(GIVEN PROBLEM):
Report every line in the listing below that contains the string "screenshot", copying each such line in full. Treat uppercase and lowercase as different.

(GIVEN RECORDS):
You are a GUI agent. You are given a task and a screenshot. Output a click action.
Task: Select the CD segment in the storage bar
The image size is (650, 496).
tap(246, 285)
...
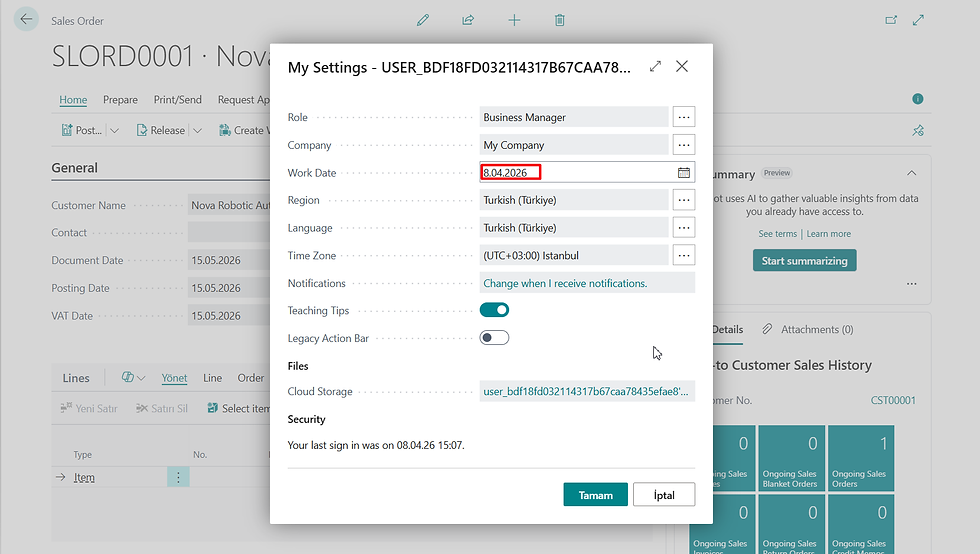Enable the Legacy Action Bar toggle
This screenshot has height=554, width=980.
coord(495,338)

(FULL SOLUTION):
You are a GUI agent. You are given a task and a screenshot. Output a click action.
This screenshot has height=554, width=980.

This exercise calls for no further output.